Introduction: Dengue virus is among the most widespread mosquito-borne human pathogens with 5 different serotypes. A ratio of 3 to 7 structural and non-structural proteins is retained by the 10.7 kb viral RNA genome. The Dengue virus NS5, a non-structural and most conserved protein in the genome plays vital role in virus replication machinery. The C-terminal RNA-dependent RNA polymerase (RdRp) domain of NS5 has been solved experimentally in the canonical right handed conformation that comprises of 3 sub-domains namely finger, palm and thumb. The presence of different structural characteristics portray that RdRp adopts various conformation strategies to fulfill functional modes. Methodology: To understand the molecular switches and signaling pattern that govern conformational functional features of NS5 RdRp domain, long-range dynamic by normal mode analysis coupled with comparative structure analysis and Insilico docking approaches were performed. Results: Our findings state that palm and finger are role playing and flexible sub-domains whereas the C-terminus region of motif B influence signal transmittance and substrate binding.

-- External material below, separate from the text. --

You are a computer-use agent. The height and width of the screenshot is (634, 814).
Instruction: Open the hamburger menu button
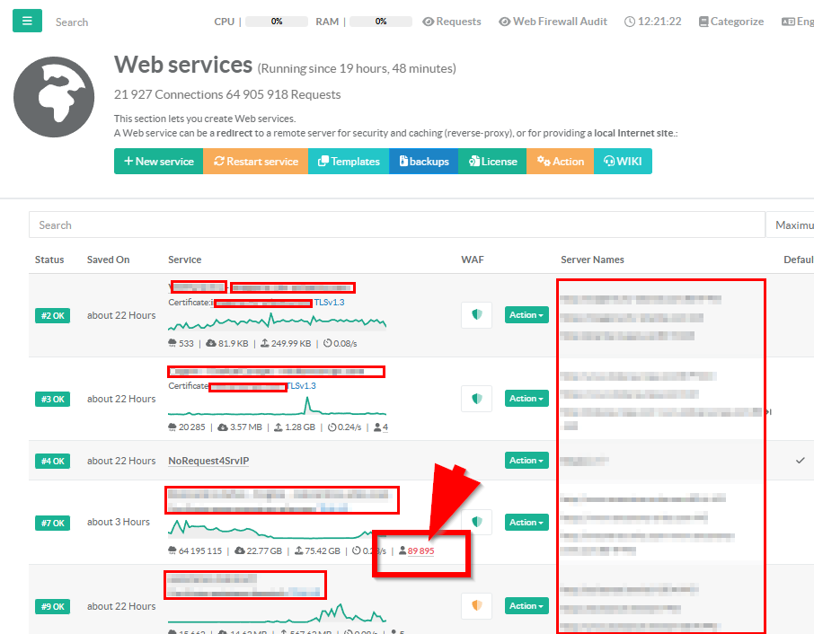coord(26,21)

Different motifs of RdRp are trivial in direct conformational transition except two C-terminal residues of motif B (L608 and T611) which modulate path signals. Signalling path indicates that dynamic clusters regulate RdRp allosteric pathway where alpha 10 and alpha 20 beta 6 loop of the finger and thumb sub-domains act as terminals in both directions. Besides, the catalytic site, alpha 16 connects and relay conformational signals to alpha 12 through beta 5 alpha 19 loop. Conclusion: The occurrence of motif B in four dynamic clusters 1, 2, 6 and 7 strengthen our notion further corroborated that all motifs are trivial in direct conformational transition and motif B retains modulation of major conformation signals.